で、OSがバージョンアップされるなら、iPhoneだって外付けキーボードが使えるようになるわけですよ。なら、折りたたみキーボードを持ち歩いて、必要な時に物理キーボードでブラインドタッチした方が、ブラインドタッチができる人間にとっては快適なんじゃないの? って話になってくるんですね。
まさか、iPadと折りたたみキーボードの両方を持ち歩くような酔狂な人間はおりますまい。

それに、文章を書く、というのは、ようはネタを思いついて、それを書き留めておくというところからスタートする物でして、そうなると、最初のネタをどうやって拾うのか?となると、手帳なみの小ささのiPhoneの方が、思いつきメモには強いわけです。なんせ歩いてる時とかに一番アイディアが良く出ますからな。

ということで、「ああ、やっぱりiPhoneかねぇ。」となるんですが、そういう話をしていると、「でも、iPadは、何冊もの本を、あの本体の中に入れられるんだぜ。」という本質的な魅力の話になってしまうんですな。ライターは本を良く読みますので。鞄に3冊とか普通だし。

「それに大画面だと、文章の手直しは楽々やぞ。」という声も出てくるわけです。

「ああ、そりゃそうだ」

と、僕も思うので、「じゃあ、iPhoneとiPadと両方買ったらええやん!」という事を言うわけですが、そうなると実は、ライターにはオーバースペックなんですな。
「いや、そこまでする必要はないやろ。どっちか一つあれば。だいたい回線料とか金がかかりすぎるぞ。」
と言う話になりましてねぇ。

まぁ、僕の場合は携帯の電波が停止(2G回線だったので)するから買い換えるしかなかったので、そのままiPhoneにしたわけですが、そういう明確な理由がなければ、悩みますわな。
だいたいiPadにはデジカメがついてないし。

まぁ、しょうもない話ですが、いまいち決めかねるよなぁ、という友人の悩みは、まぁ実によくわかるのでありました。

ともあれ、なんだかんだ言っても、やっと日本もスマートフォンの時代になりまして、僕はやっとまともになってきたよなぁと安心してるというか、ありがたい感じなのであります。

日本の場合は、ザウルスみたいな、実用の役に立たない電子ガジェットが「電子手帳」として幅を利かせていたというよろしくない風潮があって、あれのおかげで、かなりスマートフォンというものの定着が遅れたよなぁと僕は思ってるわけです。

いまだにスマートフォンと言っても「オモチャみたいなもんやろ?」と思ってる人は多いわけです。あまりに「電子手帳」「ザウルス」とかのバカっぽいイメージが先行しすぎたんですね。

════════

▶ **課題 1**
読解文について、次の問いにそれぞれ答えよ。
(a) アイディアが一番良く出るのはどんな時か。
(b) 筆者がiPhoneに買い換えるしかなかったのはなぜか。
(c) 日本でスマートフォンの定着を遅らせたと筆者が考えているのは、どんな風潮か。
▶ **課題 2**
リストのうち、「Delete The Content element with trash icon」を含む行から始めて「Task: Click Sil for Mehmet Ayyıldız」を含む行までを、「番号」と「内容」の2列のMarkdownの表として表せ。両端の行も含め、空行は除くこと。
読解文とリストは互いに関係のない別々の資料である。

════════

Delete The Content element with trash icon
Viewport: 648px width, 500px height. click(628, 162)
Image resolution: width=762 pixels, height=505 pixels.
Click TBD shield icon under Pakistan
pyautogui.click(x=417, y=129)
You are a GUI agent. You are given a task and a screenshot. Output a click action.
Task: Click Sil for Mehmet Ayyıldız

════════

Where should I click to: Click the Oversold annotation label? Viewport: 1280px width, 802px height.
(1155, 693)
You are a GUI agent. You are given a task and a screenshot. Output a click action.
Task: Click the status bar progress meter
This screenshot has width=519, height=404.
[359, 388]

════════

▶ **期待される出力 1**
(a) 歩いている時。
(b) 携帯の電波が停止する(2G回線だった)ため。
(c) ザウルスのような実用の役に立たない電子ガジェットが「電子手帳」として幅を利かせていた風潮。

▶ **期待される出力 2**
| 番号 | 内容 |
|---|---|
| 1 | Delete The Content element with trash icon |
| 2 | Viewport: 648px width, 500px height. click(628, 162) |
| 3 | Image resolution: width=762 pixels, height=505 pixels. |
| 4 | Click TBD shield icon under Pakistan |
| 5 | pyautogui.click(x=417, y=129) |
| 6 | You are a GUI agent. You are given a task and a screenshot. Output a click action. |
| 7 | Task: Click Sil for Mehmet Ayyıldız |